リュートさんがすぐにジュースのグラスを移動させてくれる。
ストローも差してくれた。
「梓ばっかりズルいな。俺には抱かせてくれないの?」
さっきの課長の連れの、声のいい人が覗き込んでくる。
───ってこの人!喋り方がいつもと違うから気付かなかったけど、佐々木課長じゃないか!!
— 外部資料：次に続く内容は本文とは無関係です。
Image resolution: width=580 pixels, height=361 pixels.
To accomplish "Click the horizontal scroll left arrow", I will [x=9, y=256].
「祥吾さんは駄目です。いつも広川君のことを可愛いと言っているような人に、こんなに小さな広川君のことは預けられません」
祥吾さん……、そう言えば佐々木課長、佐々木祥吾って名前だっけ。
あっ、そう言えば佐々木課長も高山課長のこと、梓って名前で呼んでた。
「…あずさお兄ちゃん!」
膝の上、振り返って呼びかけると、キョトンとして可愛い顔になった高山課長が、口元に手をやって震えながら顔を逸らした。
指からはみ出た肌が赤く染まってる。
俺に名前で呼ばれたの、恥ずかしかったのかな?それとも怒ってる?
「いいなぁ、梓。広川、俺のことも呼んでご覧?」
「えと…ささきかちょー?」
見上げて首を傾げると、「あー、そうじゃねぇなあ」って、いつもの口調で頭をクシャクシャ。
「やーっ、だめ!かみがぐっちゃになるでしょ!」
「はっはっはっ、可愛いな、チビッコ。お前今いくつだ?」
佐々木課長は高笑い。
そんな、俺の歳が幾つかなんて、そんなん自分だって分かって…はないのかもしれないけど。
元部下の夏木の年齢ぐらいは分かってるだろ。
それとおんなじだよ!
俺の歳は、…俺のとし…は……
「もうすぐしょうがくせいです!」
「ん?…おお、じゃあ今幼稚園か。ランドセル買ってもらったか?」
「うん!黒くてー、シルバーのがついててー、かっこいいの!」
「そっかー。よかったな」
おいでって手を広げられたから、だっこしてくれるのかな?ってそっちに手を伸ばす。
脇を持たれて、立ち上がると佐々木課長は俺のことを高い高いしてくれた。
「わぁ!すっげー!とーさんより高い!」
「ははっ、楽しいか!」
「楽しーっ!」
高いところから見下ろす店内。
カウンター内にはいつも綺麗で優しいリュートさん。
遠くの席に、初めて見る人。
多分ねー、ネコの人。
…あっ!でもリンナさんにネコじゃないって言われちゃうと、ネコとタチの区別が付くようになったって思ってた自信も無くなっちゃったなぁ。世の中にはどっちでもいいって人も居るみたいだし。
そのリンナさんを跨いで、高山課長。
リンナさんの席まで行って何やら食い付いているみたいだ。
「あれはどういうことですか?本人が園児だと言っていますが」
「あ、あー…ね、当時の記憶まで呼び起こされて、混乱が生じると言いますか、そこがまだ試作段階なのかなぁ?んー…、でも平気よお!だってさっちゃん、ワタシタチのこと忘れてないじゃな~い。ね、梓ちゃん」
「ちゃん付けで呼ばないで下さい」
高山課長、怒ってるみたいだ。
また、胃薬飲むのかなぁ?
なら俺、お水用意してこないと。
「下りる~っ」
下ろして、と足をバタバタすると、床に下ろしてくれた佐々木課長が、苦笑しながら頭を撫でてきた。
………ん?佐々木課長?
そう言えば、どうしてこの人がローズにいるんだろう?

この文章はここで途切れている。